### Work request
Only those lines in the data below from the line containing "[Google Play Store] (219, 2430)" through the line containing "Hisoratra anarana (844, 131)", both included, should be restated word for word.

### Information
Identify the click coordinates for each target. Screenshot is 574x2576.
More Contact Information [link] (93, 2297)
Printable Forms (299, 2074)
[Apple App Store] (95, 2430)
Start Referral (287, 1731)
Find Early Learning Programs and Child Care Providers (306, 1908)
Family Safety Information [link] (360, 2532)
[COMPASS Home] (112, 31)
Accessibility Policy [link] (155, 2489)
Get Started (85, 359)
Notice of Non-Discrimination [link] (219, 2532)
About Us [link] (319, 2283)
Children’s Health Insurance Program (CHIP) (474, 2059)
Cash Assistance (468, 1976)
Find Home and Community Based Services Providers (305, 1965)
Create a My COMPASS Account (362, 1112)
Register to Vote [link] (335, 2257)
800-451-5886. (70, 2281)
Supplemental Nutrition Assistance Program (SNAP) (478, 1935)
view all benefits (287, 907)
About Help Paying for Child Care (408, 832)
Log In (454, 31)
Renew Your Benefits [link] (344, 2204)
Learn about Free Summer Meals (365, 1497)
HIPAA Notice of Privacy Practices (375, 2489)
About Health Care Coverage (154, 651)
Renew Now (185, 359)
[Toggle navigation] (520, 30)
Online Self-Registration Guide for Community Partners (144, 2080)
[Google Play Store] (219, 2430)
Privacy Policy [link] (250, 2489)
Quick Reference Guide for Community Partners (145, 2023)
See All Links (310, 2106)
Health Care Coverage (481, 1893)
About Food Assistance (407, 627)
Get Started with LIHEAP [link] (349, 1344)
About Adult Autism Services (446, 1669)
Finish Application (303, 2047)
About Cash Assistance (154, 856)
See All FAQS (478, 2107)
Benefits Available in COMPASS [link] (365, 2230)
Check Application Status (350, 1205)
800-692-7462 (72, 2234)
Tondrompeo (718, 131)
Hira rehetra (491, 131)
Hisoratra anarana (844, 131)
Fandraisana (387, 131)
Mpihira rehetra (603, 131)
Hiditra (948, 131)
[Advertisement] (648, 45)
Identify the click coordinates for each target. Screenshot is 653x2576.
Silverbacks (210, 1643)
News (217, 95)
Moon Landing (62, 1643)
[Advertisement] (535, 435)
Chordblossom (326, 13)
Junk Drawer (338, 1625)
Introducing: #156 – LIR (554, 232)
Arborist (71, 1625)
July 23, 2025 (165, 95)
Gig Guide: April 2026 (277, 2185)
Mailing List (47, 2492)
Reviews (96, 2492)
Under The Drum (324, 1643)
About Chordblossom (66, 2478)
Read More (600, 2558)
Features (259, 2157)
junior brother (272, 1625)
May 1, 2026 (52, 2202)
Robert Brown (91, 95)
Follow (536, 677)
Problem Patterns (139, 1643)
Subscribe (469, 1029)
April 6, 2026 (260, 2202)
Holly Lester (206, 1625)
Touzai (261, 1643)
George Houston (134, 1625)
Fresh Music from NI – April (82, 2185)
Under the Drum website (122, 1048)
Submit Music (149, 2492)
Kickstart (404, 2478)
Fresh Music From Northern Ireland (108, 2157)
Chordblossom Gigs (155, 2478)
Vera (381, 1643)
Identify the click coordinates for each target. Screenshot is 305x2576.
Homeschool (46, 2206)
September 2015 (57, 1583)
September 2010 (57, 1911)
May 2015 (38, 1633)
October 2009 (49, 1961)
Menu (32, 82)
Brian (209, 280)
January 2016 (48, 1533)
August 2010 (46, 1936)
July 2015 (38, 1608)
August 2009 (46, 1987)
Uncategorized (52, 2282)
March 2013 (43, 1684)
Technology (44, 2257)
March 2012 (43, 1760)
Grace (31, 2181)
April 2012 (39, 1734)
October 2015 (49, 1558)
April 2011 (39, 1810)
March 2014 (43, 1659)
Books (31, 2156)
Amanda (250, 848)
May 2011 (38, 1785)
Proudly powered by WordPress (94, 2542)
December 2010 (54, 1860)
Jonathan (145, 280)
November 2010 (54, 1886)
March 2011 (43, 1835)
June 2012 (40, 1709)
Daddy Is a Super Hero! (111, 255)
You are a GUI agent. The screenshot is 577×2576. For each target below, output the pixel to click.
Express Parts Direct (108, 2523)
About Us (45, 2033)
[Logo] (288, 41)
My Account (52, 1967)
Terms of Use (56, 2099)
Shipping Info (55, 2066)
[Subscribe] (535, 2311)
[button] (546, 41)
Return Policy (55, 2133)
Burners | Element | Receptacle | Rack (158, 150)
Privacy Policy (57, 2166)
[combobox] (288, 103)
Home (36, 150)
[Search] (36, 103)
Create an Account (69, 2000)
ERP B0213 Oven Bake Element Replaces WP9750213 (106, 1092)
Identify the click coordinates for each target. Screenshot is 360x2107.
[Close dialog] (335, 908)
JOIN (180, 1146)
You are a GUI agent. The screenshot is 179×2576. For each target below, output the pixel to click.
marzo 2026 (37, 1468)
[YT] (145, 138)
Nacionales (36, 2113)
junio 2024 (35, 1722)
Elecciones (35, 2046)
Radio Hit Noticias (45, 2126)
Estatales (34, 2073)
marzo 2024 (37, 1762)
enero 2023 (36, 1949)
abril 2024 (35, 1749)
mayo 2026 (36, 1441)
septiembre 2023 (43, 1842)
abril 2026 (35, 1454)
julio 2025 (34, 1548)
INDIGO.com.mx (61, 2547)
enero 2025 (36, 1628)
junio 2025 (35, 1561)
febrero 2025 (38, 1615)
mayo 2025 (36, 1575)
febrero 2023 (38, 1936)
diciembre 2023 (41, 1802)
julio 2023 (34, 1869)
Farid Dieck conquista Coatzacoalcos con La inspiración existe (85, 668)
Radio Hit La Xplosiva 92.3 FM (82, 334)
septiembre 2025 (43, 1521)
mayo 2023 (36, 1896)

### Result
[Google Play Store] (219, 2430)
Privacy Policy [link] (250, 2489)
Quick Reference Guide for Community Partners (145, 2023)
See All Links (310, 2106)
Health Care Coverage (481, 1893)
About Food Assistance (407, 627)
Get Started with LIHEAP [link] (349, 1344)
About Adult Autism Services (446, 1669)
Finish Application (303, 2047)
About Cash Assistance (154, 856)
See All FAQS (478, 2107)
Benefits Available in COMPASS [link] (365, 2230)
Check Application Status (350, 1205)
800-692-7462 (72, 2234)
Tondrompeo (718, 131)
Hira rehetra (491, 131)
Hisoratra anarana (844, 131)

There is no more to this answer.